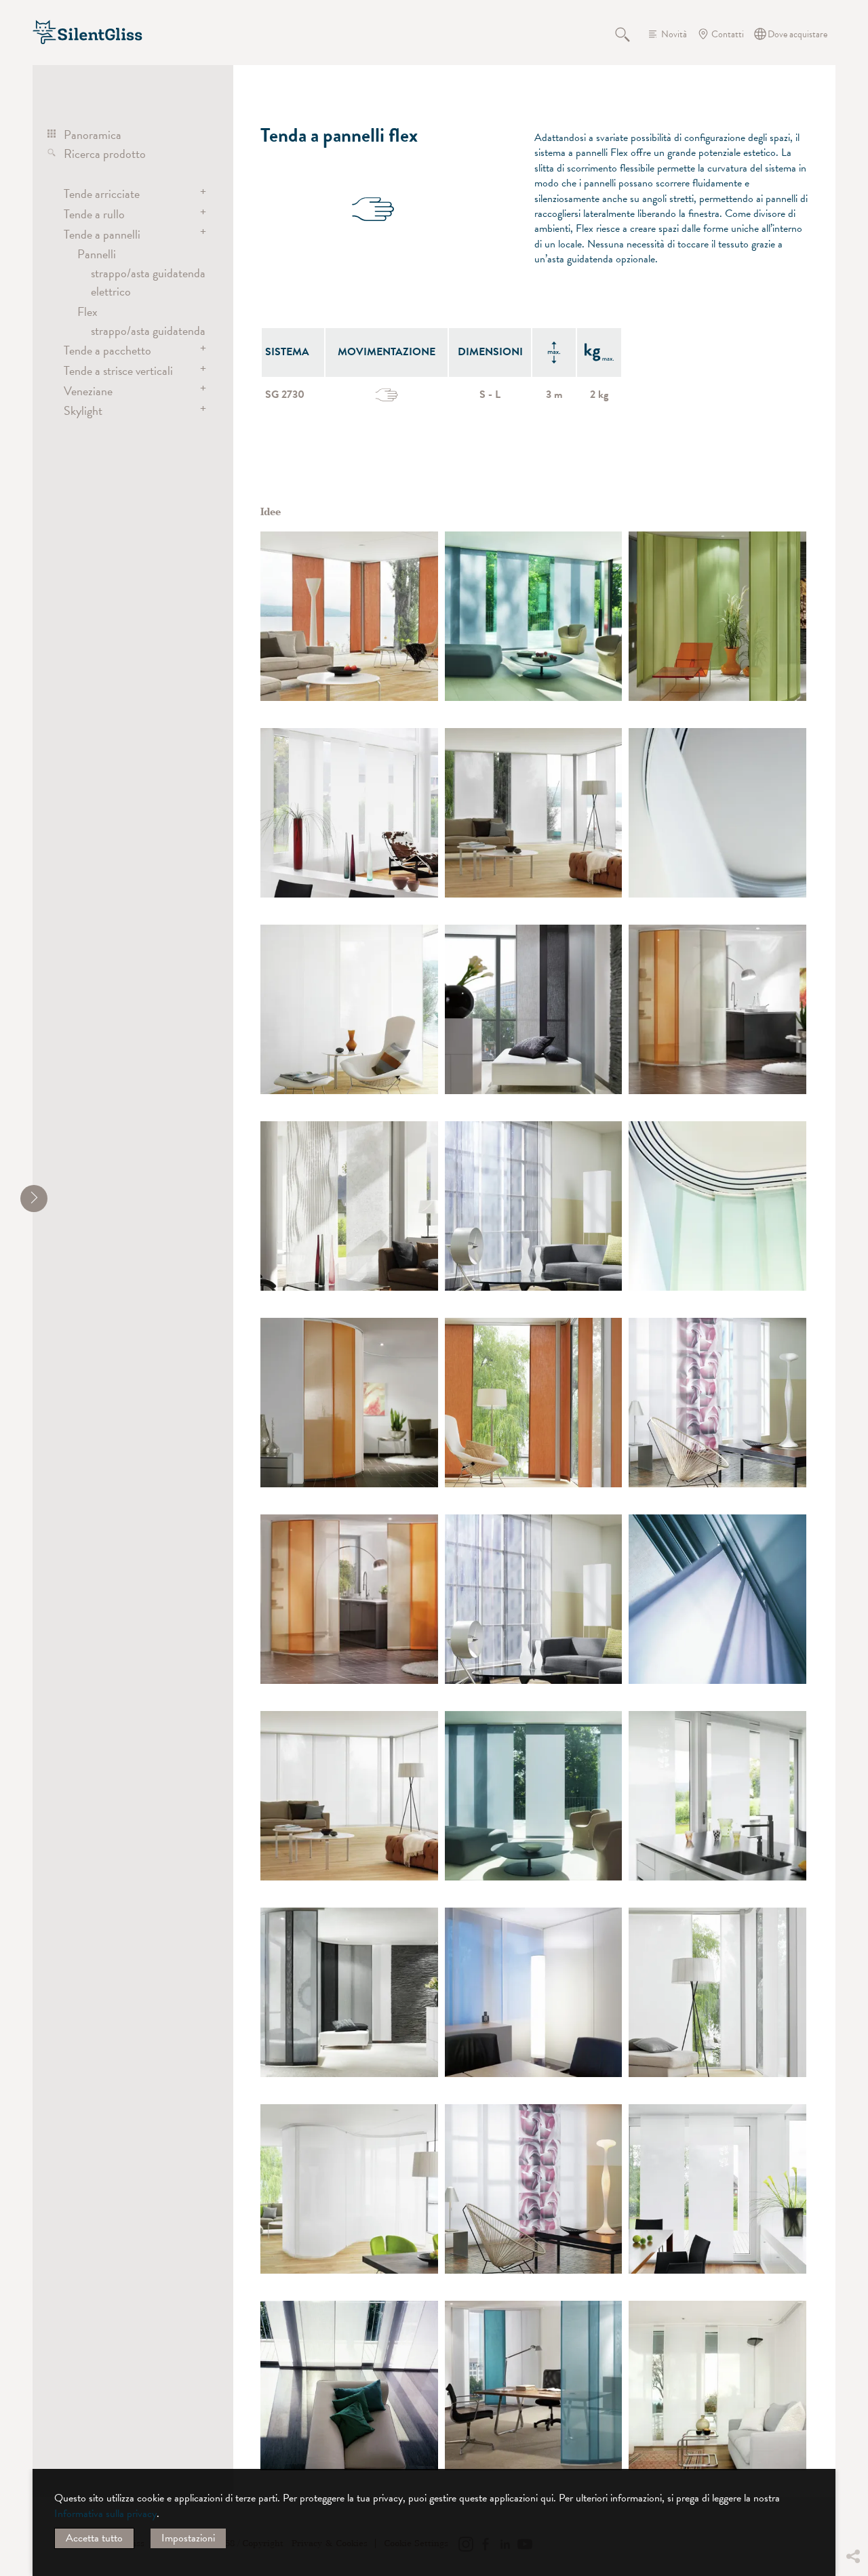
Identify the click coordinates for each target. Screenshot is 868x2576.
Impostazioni (188, 2538)
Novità (674, 34)
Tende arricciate (102, 193)
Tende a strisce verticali (118, 370)
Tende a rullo (94, 214)
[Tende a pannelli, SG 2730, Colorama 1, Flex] (717, 616)
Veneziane (88, 391)
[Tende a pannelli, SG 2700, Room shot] (534, 616)
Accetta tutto (94, 2538)
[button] (852, 2454)
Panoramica (92, 134)
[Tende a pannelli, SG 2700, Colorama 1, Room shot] (534, 1992)
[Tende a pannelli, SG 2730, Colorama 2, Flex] (349, 616)
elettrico (111, 291)
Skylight (83, 410)
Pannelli (96, 254)
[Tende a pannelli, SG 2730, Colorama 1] (717, 813)
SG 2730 (284, 394)
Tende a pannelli (102, 234)
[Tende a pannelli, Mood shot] (717, 1599)
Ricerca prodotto (105, 153)
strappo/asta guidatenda (148, 273)
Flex (87, 311)
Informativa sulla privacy (105, 2513)
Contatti (727, 34)
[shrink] (33, 1198)
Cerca (630, 34)
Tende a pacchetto (107, 350)
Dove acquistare (797, 34)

------------

### [Problem]
Would you please set down the lines from the one with "Tende a pannelli (102, 234)" to the end of the data above, exactly and without any other lines?

### [Expected answer]
Tende a pannelli (102, 234)
[Tende a pannelli, Mood shot] (717, 1599)
Ricerca prodotto (105, 153)
strappo/asta guidatenda (148, 273)
Flex (87, 311)
Informativa sulla privacy (105, 2513)
Contatti (727, 34)
[shrink] (33, 1198)
Cerca (630, 34)
Tende a pacchetto (107, 350)
Dove acquistare (797, 34)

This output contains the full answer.